▶ _AIM OF THE EXERCISE_
Aside from the pictures, the entries should be given again exactly.

▶ _INPUT FOR THIS TASK_
•••••

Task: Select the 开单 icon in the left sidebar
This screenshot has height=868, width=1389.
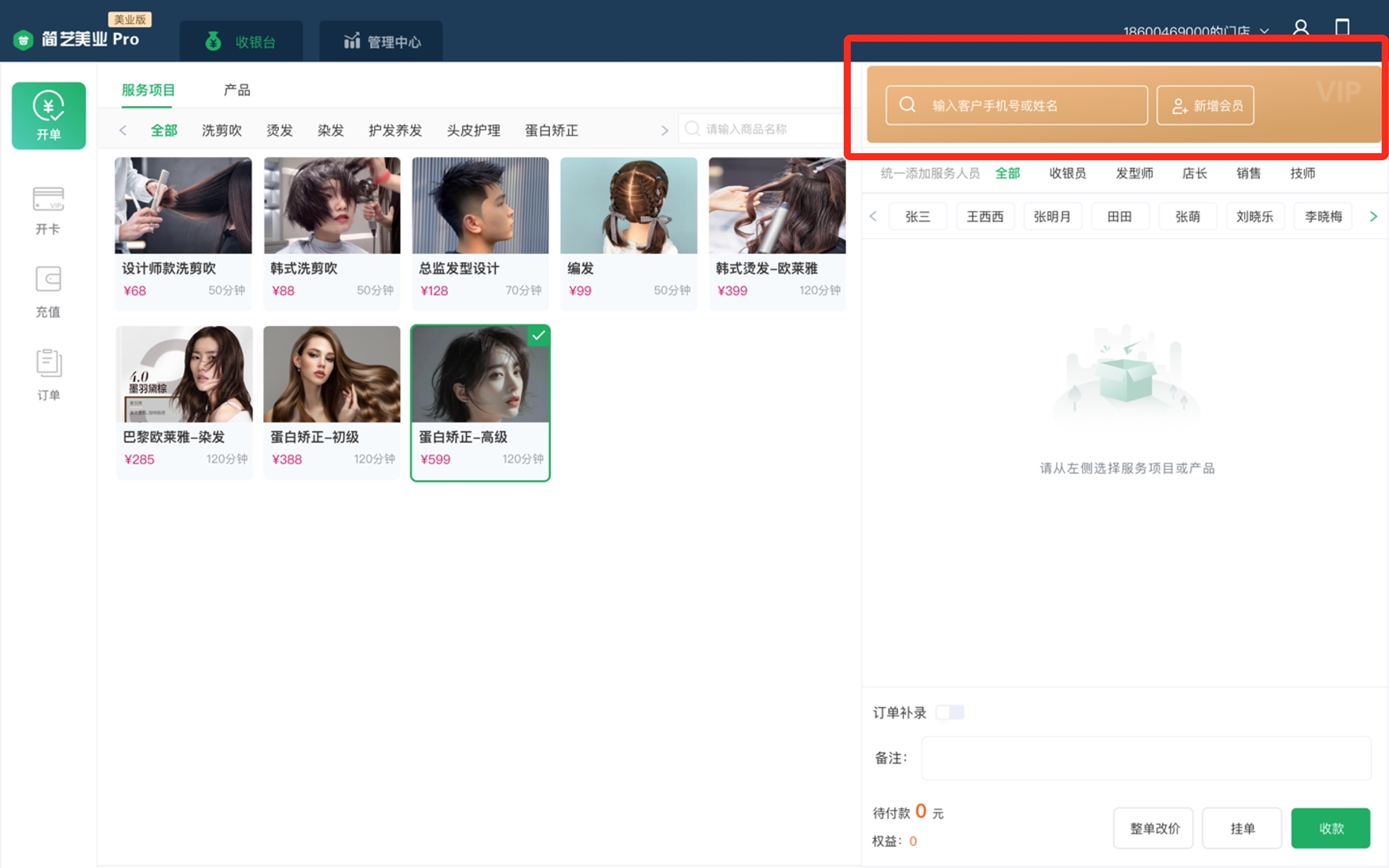Action: (49, 115)
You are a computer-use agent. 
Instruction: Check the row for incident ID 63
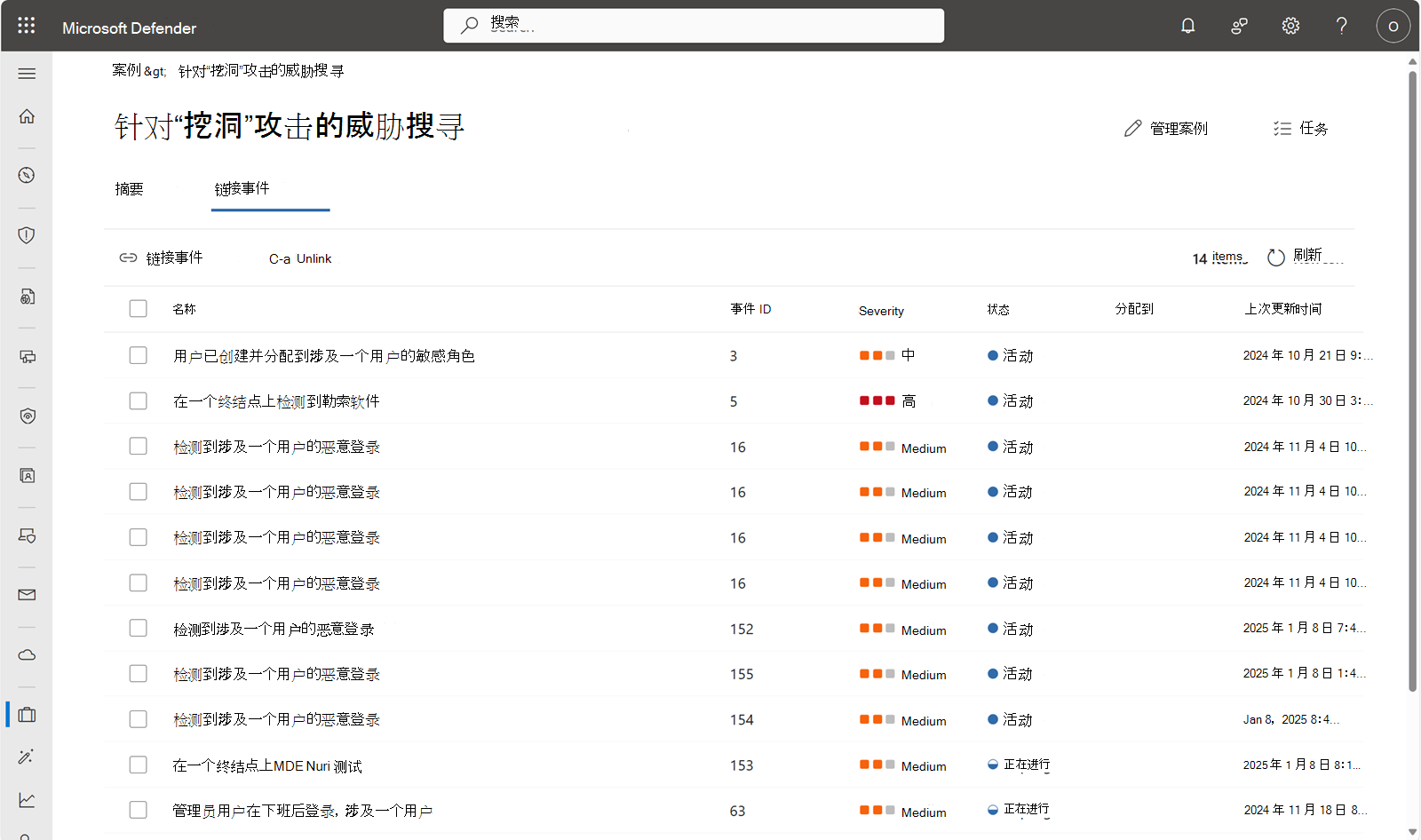[x=138, y=810]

•••••

▶ _EXERCISE OUTPUT_
Task: Select the 开单 icon in the left sidebar
This screenshot has height=868, width=1389.
Action: (49, 115)
You are a computer-use agent. 
Instruction: Check the row for incident ID 63
[x=138, y=810]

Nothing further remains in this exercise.